=== Begin Enclosure ===

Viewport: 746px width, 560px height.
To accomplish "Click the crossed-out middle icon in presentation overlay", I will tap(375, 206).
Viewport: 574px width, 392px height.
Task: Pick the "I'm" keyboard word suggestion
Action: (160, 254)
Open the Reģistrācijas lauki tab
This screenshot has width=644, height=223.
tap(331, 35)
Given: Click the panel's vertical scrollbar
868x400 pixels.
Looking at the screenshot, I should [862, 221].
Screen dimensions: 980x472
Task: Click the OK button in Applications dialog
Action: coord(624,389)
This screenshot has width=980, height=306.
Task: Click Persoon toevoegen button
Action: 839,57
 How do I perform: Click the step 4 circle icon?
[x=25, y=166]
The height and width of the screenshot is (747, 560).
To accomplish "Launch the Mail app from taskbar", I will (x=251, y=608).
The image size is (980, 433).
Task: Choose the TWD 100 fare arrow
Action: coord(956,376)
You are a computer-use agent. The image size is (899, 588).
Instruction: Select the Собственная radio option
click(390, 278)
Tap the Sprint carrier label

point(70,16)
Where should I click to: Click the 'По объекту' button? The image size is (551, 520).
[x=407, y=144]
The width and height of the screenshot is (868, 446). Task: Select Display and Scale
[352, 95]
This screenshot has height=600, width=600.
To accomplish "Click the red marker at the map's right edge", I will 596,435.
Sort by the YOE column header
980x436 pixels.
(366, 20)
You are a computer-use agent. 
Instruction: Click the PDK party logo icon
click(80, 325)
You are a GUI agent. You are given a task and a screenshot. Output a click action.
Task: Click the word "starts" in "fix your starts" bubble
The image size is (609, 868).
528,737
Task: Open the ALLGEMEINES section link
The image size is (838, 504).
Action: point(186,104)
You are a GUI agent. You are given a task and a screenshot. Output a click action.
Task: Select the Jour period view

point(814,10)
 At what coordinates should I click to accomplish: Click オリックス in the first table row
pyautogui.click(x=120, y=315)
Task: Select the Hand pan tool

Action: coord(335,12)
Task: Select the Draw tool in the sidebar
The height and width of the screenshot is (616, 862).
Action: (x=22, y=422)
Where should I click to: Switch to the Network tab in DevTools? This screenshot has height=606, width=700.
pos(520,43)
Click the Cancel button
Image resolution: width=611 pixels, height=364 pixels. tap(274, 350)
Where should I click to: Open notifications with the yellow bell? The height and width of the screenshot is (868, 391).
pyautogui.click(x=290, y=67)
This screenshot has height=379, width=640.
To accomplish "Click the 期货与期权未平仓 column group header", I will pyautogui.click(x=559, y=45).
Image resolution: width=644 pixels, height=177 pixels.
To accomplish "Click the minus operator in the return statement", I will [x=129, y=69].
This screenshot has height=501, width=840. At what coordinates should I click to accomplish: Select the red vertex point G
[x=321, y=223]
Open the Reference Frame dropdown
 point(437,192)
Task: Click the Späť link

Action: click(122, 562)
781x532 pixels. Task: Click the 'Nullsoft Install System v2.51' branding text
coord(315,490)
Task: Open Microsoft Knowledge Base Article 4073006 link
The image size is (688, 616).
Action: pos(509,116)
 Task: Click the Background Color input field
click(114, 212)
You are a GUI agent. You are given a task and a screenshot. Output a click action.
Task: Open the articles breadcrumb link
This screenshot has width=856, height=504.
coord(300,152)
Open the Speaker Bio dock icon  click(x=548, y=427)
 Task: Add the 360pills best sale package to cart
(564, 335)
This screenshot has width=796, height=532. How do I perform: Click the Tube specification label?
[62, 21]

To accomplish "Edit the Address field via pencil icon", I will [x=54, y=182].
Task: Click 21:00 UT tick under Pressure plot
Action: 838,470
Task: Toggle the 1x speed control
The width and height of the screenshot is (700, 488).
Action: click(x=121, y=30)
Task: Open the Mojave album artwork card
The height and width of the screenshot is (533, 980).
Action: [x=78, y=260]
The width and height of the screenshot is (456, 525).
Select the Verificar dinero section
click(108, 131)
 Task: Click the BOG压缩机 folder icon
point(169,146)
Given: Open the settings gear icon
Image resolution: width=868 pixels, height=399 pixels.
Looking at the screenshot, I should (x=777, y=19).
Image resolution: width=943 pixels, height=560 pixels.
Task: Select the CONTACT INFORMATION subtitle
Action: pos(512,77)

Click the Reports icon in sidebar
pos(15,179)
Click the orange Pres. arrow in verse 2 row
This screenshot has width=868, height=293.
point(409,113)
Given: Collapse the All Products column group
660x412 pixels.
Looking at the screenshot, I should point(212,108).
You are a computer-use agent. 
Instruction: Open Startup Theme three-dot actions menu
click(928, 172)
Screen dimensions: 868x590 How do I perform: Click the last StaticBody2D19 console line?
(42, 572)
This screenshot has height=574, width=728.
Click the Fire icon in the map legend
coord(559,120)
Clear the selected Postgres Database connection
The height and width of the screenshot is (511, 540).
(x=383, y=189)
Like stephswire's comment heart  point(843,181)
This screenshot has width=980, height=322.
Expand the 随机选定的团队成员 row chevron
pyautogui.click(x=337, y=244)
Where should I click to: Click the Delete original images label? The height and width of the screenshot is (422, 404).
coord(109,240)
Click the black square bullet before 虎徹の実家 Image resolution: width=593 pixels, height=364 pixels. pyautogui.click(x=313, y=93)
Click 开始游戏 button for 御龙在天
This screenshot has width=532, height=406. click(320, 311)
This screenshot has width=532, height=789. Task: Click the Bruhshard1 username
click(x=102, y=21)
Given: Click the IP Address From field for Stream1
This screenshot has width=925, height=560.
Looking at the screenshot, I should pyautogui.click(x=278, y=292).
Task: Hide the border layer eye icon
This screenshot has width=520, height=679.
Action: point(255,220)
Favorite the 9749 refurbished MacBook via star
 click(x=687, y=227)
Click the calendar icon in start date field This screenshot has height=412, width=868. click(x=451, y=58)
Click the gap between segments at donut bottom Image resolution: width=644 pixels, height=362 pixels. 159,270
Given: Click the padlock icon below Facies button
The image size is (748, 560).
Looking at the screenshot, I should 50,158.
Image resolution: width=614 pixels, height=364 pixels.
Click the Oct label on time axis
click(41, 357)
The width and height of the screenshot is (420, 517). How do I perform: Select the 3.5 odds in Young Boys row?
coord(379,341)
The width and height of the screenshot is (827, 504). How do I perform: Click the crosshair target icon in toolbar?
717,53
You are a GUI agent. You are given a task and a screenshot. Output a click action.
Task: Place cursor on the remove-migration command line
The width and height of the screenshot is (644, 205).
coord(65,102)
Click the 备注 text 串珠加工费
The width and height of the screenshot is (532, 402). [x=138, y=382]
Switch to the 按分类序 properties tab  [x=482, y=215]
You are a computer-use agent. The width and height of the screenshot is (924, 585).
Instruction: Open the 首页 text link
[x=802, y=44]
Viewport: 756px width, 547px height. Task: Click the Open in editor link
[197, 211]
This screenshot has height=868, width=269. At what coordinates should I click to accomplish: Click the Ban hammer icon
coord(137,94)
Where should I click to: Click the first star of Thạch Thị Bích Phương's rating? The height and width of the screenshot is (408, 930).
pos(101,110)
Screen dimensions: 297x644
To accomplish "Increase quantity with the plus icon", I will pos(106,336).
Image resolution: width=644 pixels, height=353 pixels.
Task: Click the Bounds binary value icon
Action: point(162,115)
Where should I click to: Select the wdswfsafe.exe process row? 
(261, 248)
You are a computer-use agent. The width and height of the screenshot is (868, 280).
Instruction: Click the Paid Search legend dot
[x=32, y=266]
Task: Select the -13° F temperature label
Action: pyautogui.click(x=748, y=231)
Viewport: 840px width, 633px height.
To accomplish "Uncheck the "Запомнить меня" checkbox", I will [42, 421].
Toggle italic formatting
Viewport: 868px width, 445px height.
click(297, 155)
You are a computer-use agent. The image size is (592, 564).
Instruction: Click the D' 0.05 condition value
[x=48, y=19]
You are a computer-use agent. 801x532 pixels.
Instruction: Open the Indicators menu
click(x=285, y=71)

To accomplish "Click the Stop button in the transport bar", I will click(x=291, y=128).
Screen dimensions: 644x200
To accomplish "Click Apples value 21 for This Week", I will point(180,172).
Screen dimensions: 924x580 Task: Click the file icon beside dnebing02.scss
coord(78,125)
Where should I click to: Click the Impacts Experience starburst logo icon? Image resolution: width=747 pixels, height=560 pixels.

=== End Enclosure ===

Exercise brief:
Search the listing for the word "group". Copy every line in which it occurs.

Written answer:
To accomplish "Click the 期货与期权未平仓 column group header", I will pyautogui.click(x=559, y=45).
Given: Collapse the All Products column group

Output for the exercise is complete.